* **TUJUAN 1**
Pada daftar di bawah, ganti "dropdown" dengan "drop-down list" di bagian mulai dari baris yang memuat "Where should I" hingga baris yang memuat "coord(296,252)". Tuliskan hanya bagian tersebut dengan isi selebihnya tidak diubah.

··· KUTIPAN TEKS

Teks dan Foto Luh De Suriyani
Ketika anaknya jadi korban bom Bali, Alex justru merangkul remaja antarnegara dan antarnegara.
Siang yang terik pada Kamis (10/6) lalu, jalan sempit Legian sudah penuh dengan kendaraan. Kuta memang baru terlihat ramai tengah hari. Alexander Braden, dan dua kerabatnya dari Inggris berjalan membawa rangkaian bunga menuju Bali Bomb Memorial Park. Wajahnya tak tampak murung namun tersenyum lepas.
Alex, panggilan Alexander, mengenakan pakaian kehormatannya delapan tahun terakhir ini. Baju kaos hitam bertuliskan, Taipei Baboons Rugby. Itu adalah nama tim rugby anak laki-lakinya, Daniel Braden. Daniel menjadi salah satu korban peristiwa bom Bali ketika melewatkan malam di Sari Club, 12 Oktober 2002 lalu. Bom berkekuatan besar meledak di depan club ramai itu dan menewaskan sedikitnya 202 orang, 23 di antaranya dari Inggris.
Karangan bunga itu diletakkan di bawah altar berisi nama-nama korban. Sepucuk surat ditulis tangan bertuliskan harapan dan semangat. ‘Daniel, we always think of you. And your memory still alive through Encompass-The Daniel Braden Reconcilition Trust, here in Indonesia and all over the world. Through Encompass, hundreds of young people think actively and openly about right to live. Live without agression.”

······
··· MATERI YANG DITAMPILKAN

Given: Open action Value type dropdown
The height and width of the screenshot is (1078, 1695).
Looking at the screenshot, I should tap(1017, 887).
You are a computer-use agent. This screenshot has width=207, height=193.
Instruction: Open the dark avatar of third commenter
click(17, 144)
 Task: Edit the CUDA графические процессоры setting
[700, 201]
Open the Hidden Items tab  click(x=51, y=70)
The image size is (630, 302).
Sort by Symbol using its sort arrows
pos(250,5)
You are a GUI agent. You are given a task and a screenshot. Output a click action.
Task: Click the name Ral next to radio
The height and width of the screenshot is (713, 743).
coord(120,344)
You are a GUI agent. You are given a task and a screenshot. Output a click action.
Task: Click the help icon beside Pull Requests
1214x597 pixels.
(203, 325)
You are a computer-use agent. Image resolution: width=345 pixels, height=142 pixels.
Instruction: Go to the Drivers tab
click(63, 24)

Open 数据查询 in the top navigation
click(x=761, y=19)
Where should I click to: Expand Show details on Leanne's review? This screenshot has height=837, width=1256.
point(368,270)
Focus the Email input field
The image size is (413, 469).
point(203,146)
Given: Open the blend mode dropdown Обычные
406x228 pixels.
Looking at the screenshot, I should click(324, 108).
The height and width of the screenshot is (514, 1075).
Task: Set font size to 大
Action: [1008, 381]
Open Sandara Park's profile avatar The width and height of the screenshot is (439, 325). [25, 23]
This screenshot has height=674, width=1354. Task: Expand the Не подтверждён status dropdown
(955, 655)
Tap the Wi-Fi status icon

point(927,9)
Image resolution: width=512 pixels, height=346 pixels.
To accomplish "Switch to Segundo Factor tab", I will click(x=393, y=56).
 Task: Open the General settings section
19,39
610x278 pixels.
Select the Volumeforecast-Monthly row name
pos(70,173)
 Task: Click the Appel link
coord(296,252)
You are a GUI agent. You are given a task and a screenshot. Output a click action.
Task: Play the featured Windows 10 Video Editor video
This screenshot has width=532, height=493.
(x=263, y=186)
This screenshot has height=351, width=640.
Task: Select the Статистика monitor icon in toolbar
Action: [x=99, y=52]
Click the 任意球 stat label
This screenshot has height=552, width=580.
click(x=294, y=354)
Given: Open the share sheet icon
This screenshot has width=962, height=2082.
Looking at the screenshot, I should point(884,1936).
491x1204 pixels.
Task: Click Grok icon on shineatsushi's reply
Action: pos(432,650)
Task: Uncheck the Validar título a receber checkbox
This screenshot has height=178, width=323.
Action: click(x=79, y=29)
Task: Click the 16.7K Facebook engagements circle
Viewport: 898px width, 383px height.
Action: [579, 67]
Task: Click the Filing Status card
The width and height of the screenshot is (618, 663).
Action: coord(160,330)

······

* **TUJUAN 2**
Tuliskan ulang seluruh teks tentang Alexander Braden di atas tanpa perubahan sedikit pun.

* **JAWABAN LATIHAN 1**
Where should I click to: Expand Show details on Leanne's review? This screenshot has height=837, width=1256.
point(368,270)
Focus the Email input field
The image size is (413, 469).
point(203,146)
Given: Open the blend mode drop-down list Обычные
406x228 pixels.
Looking at the screenshot, I should click(324, 108).
The height and width of the screenshot is (514, 1075).
Task: Set font size to 大
Action: [1008, 381]
Open Sandara Park's profile avatar The width and height of the screenshot is (439, 325). [25, 23]
This screenshot has height=674, width=1354. Task: Expand the Не подтверждён status drop-down list
(955, 655)
Tap the Wi-Fi status icon

point(927,9)
Image resolution: width=512 pixels, height=346 pixels.
To accomplish "Switch to Segundo Factor tab", I will click(x=393, y=56).
 Task: Open the General settings section
19,39
610x278 pixels.
Select the Volumeforecast-Monthly row name
pos(70,173)
 Task: Click the Appel link
coord(296,252)

* **JAWABAN LATIHAN 2**
Teks dan Foto Luh De Suriyani
Ketika anaknya jadi korban bom Bali, Alex justru merangkul remaja antarnegara dan antarnegara.
Siang yang terik pada Kamis (10/6) lalu, jalan sempit Legian sudah penuh dengan kendaraan. Kuta memang baru terlihat ramai tengah hari. Alexander Braden, dan dua kerabatnya dari Inggris berjalan membawa rangkaian bunga menuju Bali Bomb Memorial Park. Wajahnya tak tampak murung namun tersenyum lepas.
Alex, panggilan Alexander, mengenakan pakaian kehormatannya delapan tahun terakhir ini. Baju kaos hitam bertuliskan, Taipei Baboons Rugby. Itu adalah nama tim rugby anak laki-lakinya, Daniel Braden. Daniel menjadi salah satu korban peristiwa bom Bali ketika melewatkan malam di Sari Club, 12 Oktober 2002 lalu. Bom berkekuatan besar meledak di depan club ramai itu dan menewaskan sedikitnya 202 orang, 23 di antaranya dari Inggris.
Karangan bunga itu diletakkan di bawah altar berisi nama-nama korban. Sepucuk surat ditulis tangan bertuliskan harapan dan semangat. ‘Daniel, we always think of you. And your memory still alive through Encompass-The Daniel Braden Reconcilition Trust, here in Indonesia and all over the world. Through Encompass, hundreds of young people think actively and openly about right to live. Live without agression.”